▶ ACTIVITY
All of the entries need to be copied character for character.

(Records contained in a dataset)
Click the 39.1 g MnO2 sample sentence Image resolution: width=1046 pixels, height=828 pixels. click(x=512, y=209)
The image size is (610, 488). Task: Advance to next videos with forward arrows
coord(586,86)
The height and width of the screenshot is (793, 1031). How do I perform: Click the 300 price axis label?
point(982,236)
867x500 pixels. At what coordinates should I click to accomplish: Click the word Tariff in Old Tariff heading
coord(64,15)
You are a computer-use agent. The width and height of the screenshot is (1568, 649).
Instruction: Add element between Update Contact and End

▶ OUTPUT FOR THIS TASK
Click the 39.1 g MnO2 sample sentence Image resolution: width=1046 pixels, height=828 pixels. click(x=512, y=209)
The image size is (610, 488). Task: Advance to next videos with forward arrows
coord(586,86)
The height and width of the screenshot is (793, 1031). How do I perform: Click the 300 price axis label?
point(982,236)
867x500 pixels. At what coordinates should I click to accomplish: Click the word Tariff in Old Tariff heading
coord(64,15)
You are a computer-use agent. The width and height of the screenshot is (1568, 649).
Instruction: Add element between Update Contact and End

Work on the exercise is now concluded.